Se considerarmos que a extrema direita constitui em determinados aspectos uma ameaça para as liberdades fundamentais, o recurso a formas de repressão judicial é justificado. É preciso ainda levar em consideração a natureza política do movimento considerado perigoso para a democracia pluralista, e, conseqüentemente, inscrever a ação judicial no âmbito mais amplo da luta política. Resta que, diante de um adversário político, nem tudo é permitido no âmbito de uma democracia constitucional.
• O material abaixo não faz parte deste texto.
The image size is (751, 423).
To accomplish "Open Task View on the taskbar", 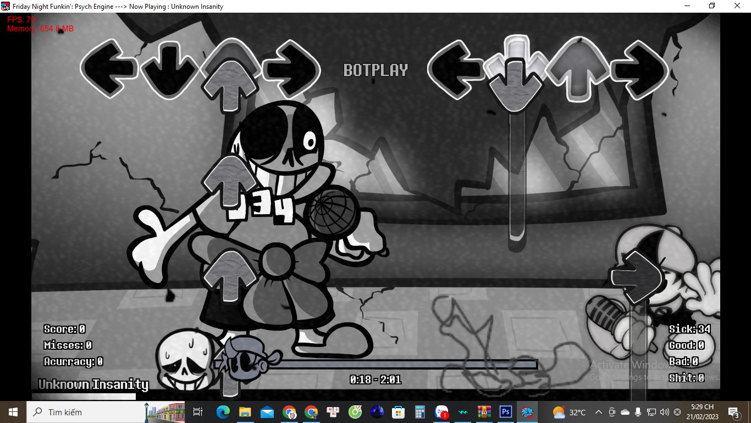I will [x=198, y=412].
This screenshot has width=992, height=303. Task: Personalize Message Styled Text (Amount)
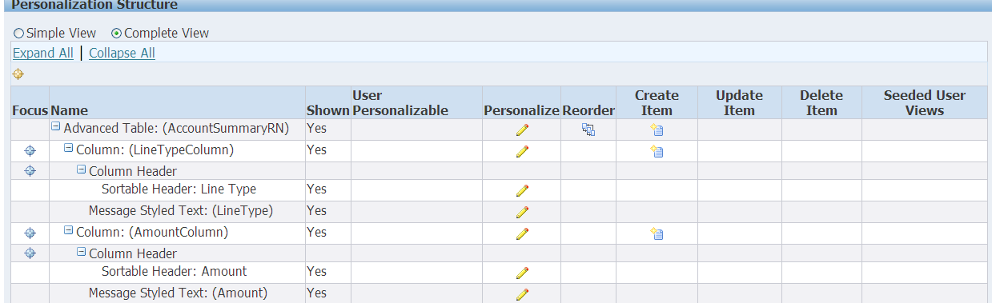(x=522, y=294)
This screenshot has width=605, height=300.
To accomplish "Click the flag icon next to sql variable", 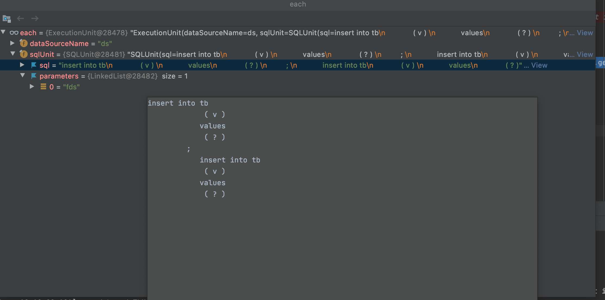I will coord(33,65).
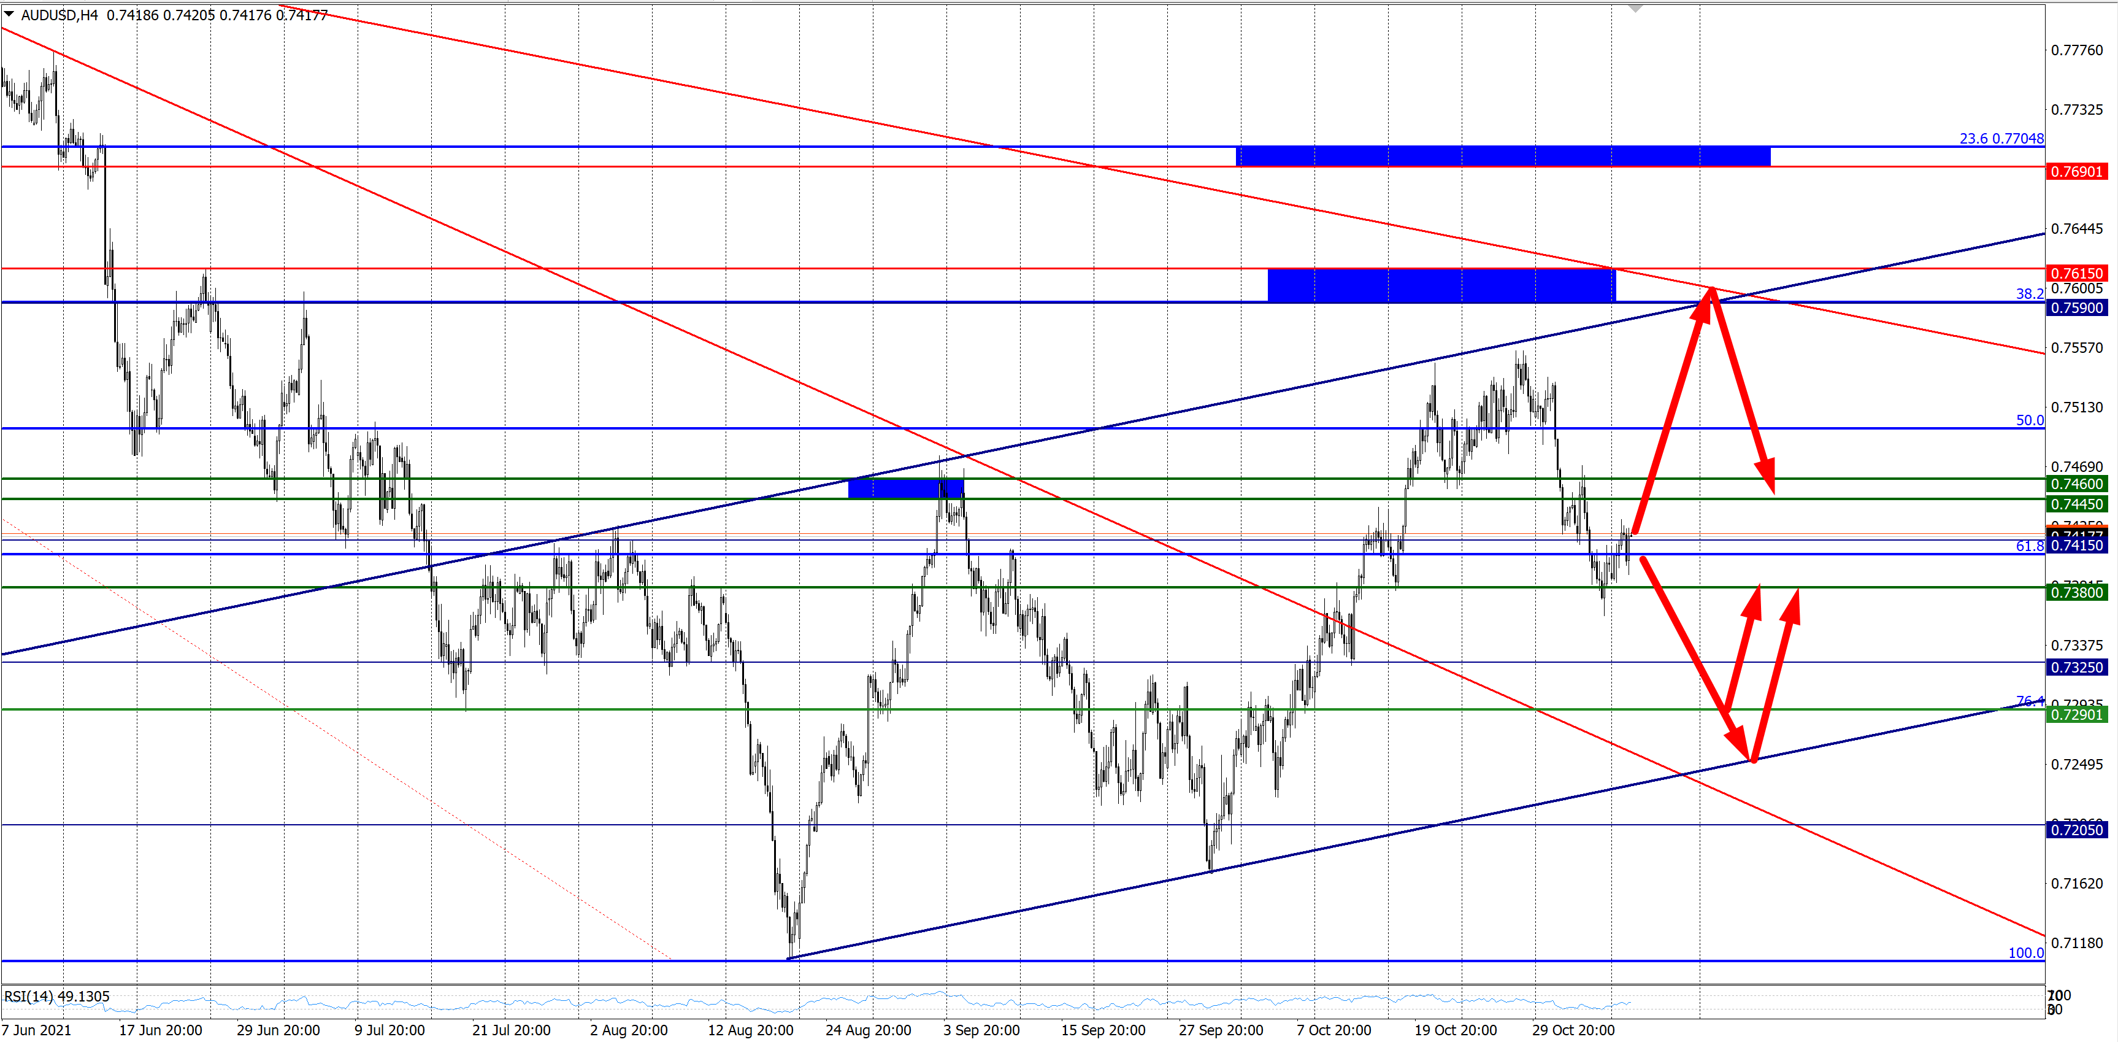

O reconhecimento do direito do adversário de existir, essa preciosa invenção moral do pluralismo político moderno, deve ser mantido.

Trata-se também de evitar restabelecer, em nome da luta contra os propósitos racistas, o delito de opinião, em contradição aos pressupostos da democracia constitucional, que implica principalmente no princípio do pluralismo e condena conseqüentemente a própria idéia de “delitos políticos”.

O resultado é que o combate ao racismo deve ser multiforme e realizar-se em diversas frentes: luta intelectual, educação, ação sobre as causas sociais e econômicas, sanção judicial e ação política. Em matéria de anti-racismo, como em qualquer outra, a arma absoluta não existe .
Pierre-André Taguieff Filósofo, cientista político e historiador,diretor de pesquisa do CNRSe professor conferencista do IEP de Paris*

*Centro Nacional de Pesquisa Científica e Instituto de Estudos Políticos.

Referências bibliográficas
• La Société française face au racisme (A sociedade francesa diante do racismo), de Claude Liauzu, Editora Complexe, Paris, 1999.

• Face au Front national. Arguments pour une contre-offensive (Diante da Frente Nacional. Argumentos para uma contra-ofensiva) de Pierre-André Taguieff em colaboração com Michèle Tribalat, Editora La Découverte, Paris, 1998.
• Le Racisme, une introduction (O racismo, uma introdução), de Michel Wieviorka, Editora La Découverte, Paris, 1998.
• Le Racisme (O racismo), de P.-A. Taguieff, coleção Dominos, Editora Flammarion, Paris, 1997.
• Racisme et xénophobie en Europe, une comparaison internationale (Racismo e xenofobia, uma comparação internacional), de Michel Wieviorka, Editora La Découverte, Paris, 1994.
• Face au racisme (Diante do racismo), sob a direção de P.-A. Taguieff, Editora La Découverte, Paris, 1991 (e Editora O Seuil, 1993). • La Force du préjugé. Essai sur le racisme et ses doubles (A força do preconceito. Ensaio sobre o racismo e seus confêneres), de P.-A. Taguieff, Editora La Découverte, Paris, 1988 (e Editora Gallimard, coleção "Tel", 1990) ; tradução americana, University of Minesota Press, início de 2000.